It will be appreciated that, despite the specificity of the present examples, the task definitions can also include different types of content and formats. By way of example, the task definitions can include dynamic key-value pairs that accommodate different types of multimodal inputs and types of content identified for the key-value pairs. Importantly, the referenced task definitions are not necessarily an exhaustive list of all task functions, formats of inputs and outputs, and key terms associated with the tasks. The task definitions can also be updated to include new definition content and/or to modify or replace existing task definitions based on detected new user input and new third-party input.

In some instances, when the labeled input data matches key terms for a plurality of different task definitions, the computing system will identify and select the best match between a selected/proposed task to be performed and the labeled input data based on a determined relevance of the labeled input data to the task definition of the selected/proposed task relative to the task definitions for different possible tasks.

As shown in FIG. 2B, once the system selects a proposed task from the plurality of possible tasks, the system presents an output comprising a textual description that identifies the proposed task (e.g., object detection task) with some additional information about the task definition (e.g., possible output formatting). A request is also provided for additional information from the user that can be used to formalize the taxonomy of inputs and outputs for the customized vision task model that is being generated to perform the proposed task.

In some instances, the system identifies additional information to request from the user based on the task definition corresponding to the selected task. In particular, the task definition may include a predefined list of required information (e.g., input and output types, classes, formats). This required information is needed, in some instances, to formalize the taxonomy of input and output formats for the model that will perform the selected task. Any new information provided by the user can also be used to modify a task definition for a selected task (e.g., modifying Task Definition C into Task Definition C′ and even further into Task Definition C″) and/or select a different task based on determining a different task definition is more relevant to and/or a better match with the labeled input data obtained from the user, including newly received input data responsive to prompting from the system for the required information.

The system will prompt the user until all of the required information is provided by the user. This may occur through an iterative multi-turn dialogue with the user. The system uses the referenced models to determine how to formulate prompts to the user for the required/missing information and to parse and label the user inputs to determine whether the inputs include the required information.

In the current example, as shown in FIG. 2B, the system may present icons or graphics to further facilitate the dialogue with the user. In particular, the dialogue box 206 that presents the system statement about the selected task, task definition attributes and prompt to the user is presented with an agent icon 220 to reflect that the content of the dialogue box 206 originated from the system and corresponding model customization agent. The dialogue box 206 may also be presented with different formatting than used for the user dialogue box 204. The formatting may include position, size, shape, line weight, coloring, font style, animation, contrasts and/or other formatting.

▶ [SUPPLIED RECORDS]
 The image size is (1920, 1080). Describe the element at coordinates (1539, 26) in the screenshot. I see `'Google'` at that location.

--

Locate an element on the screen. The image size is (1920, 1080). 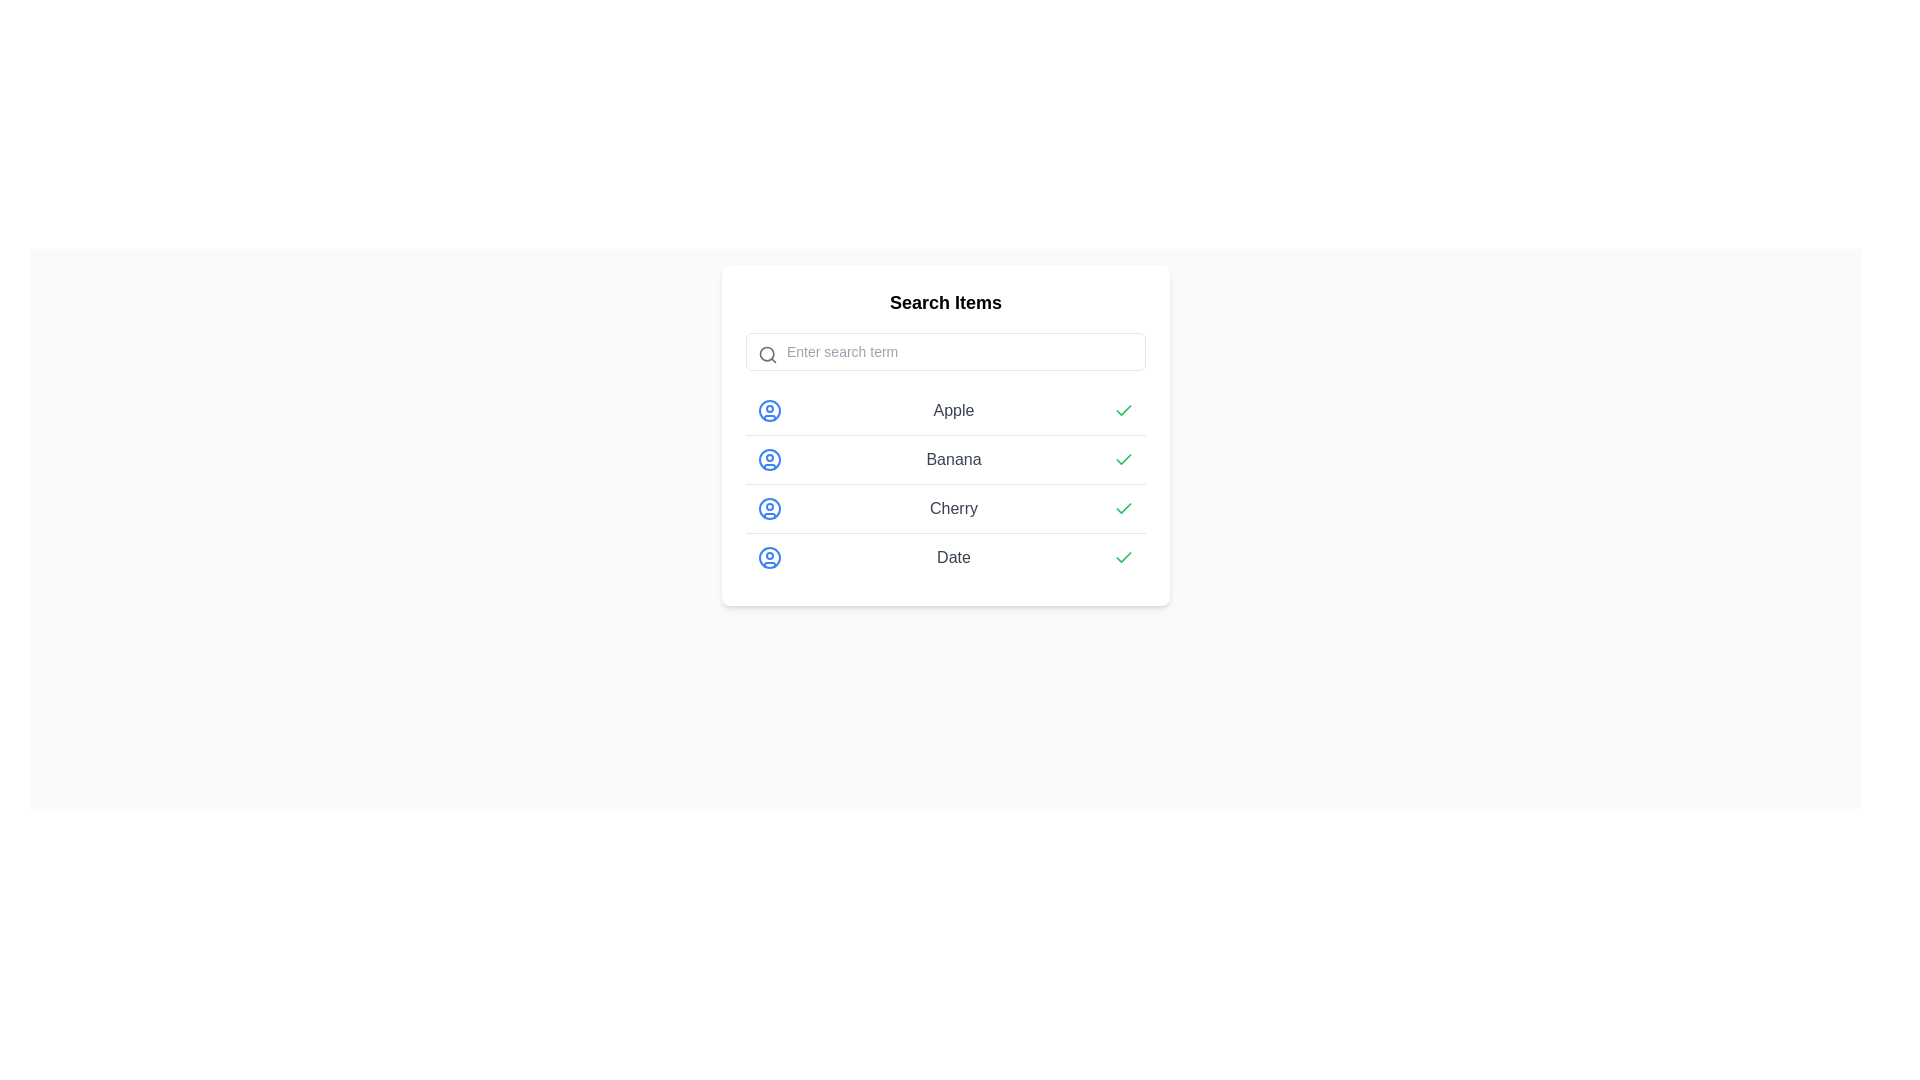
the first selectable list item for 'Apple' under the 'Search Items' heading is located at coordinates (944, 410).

▶ [WHAT YOU ARE ASKED TO DO]
Resume the passage on task definitions and the model customization dialogue, starting directly after its final sentence. The entries were drawn from a separate source unrelated to the passage.

▶ [REPLY TO THE TASK]
Once the system has selected the task (act 410), the system will create an inference contract for the selected task (act 420). This act includes the aforementioned act of presenting prompts to the user (e.g., at user interface 200) that identify the proposed/selected task, such as by identifying the task definition (e.g., attributes such as input and output formats and other information associated with the task definition).

The process of creating the inference contract also includes obtaining new user input that either confirms the proposed task definition is appropriate and/or that is used to modify the existing task definition for a selected task.

This foregoing process for creating and formalizing an inference contract is illustrated in FIG. 2C, as the user is prompted for additional content (new images of processed metal) associated with the selected task (e.g., defect detection in processed metal), which are provided by the user via dragging and dropping image files into the input field 202 for example, and displayed in user dialogue box 230.

To facilitate a user understanding of the prompt provided by the system, selectable controls can be provided to narrate and/or expound on what is needed. In FIG. 2D, for example, a user can select control 235 to hear a narration and/or additional information about what is needed. The output generated in response to a user selecting control 235 can be generated by the models described previously.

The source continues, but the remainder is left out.